__Given instruction__.
Please pull out every line of the entries below and reproduce each one unchanged.

__Records provided__.
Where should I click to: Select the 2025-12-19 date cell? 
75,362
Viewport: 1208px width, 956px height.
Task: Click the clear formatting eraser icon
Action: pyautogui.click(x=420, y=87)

__Solution for this exercise__.
Where should I click to: Select the 2025-12-19 date cell? 
75,362
Viewport: 1208px width, 956px height.
Task: Click the clear formatting eraser icon
Action: pyautogui.click(x=420, y=87)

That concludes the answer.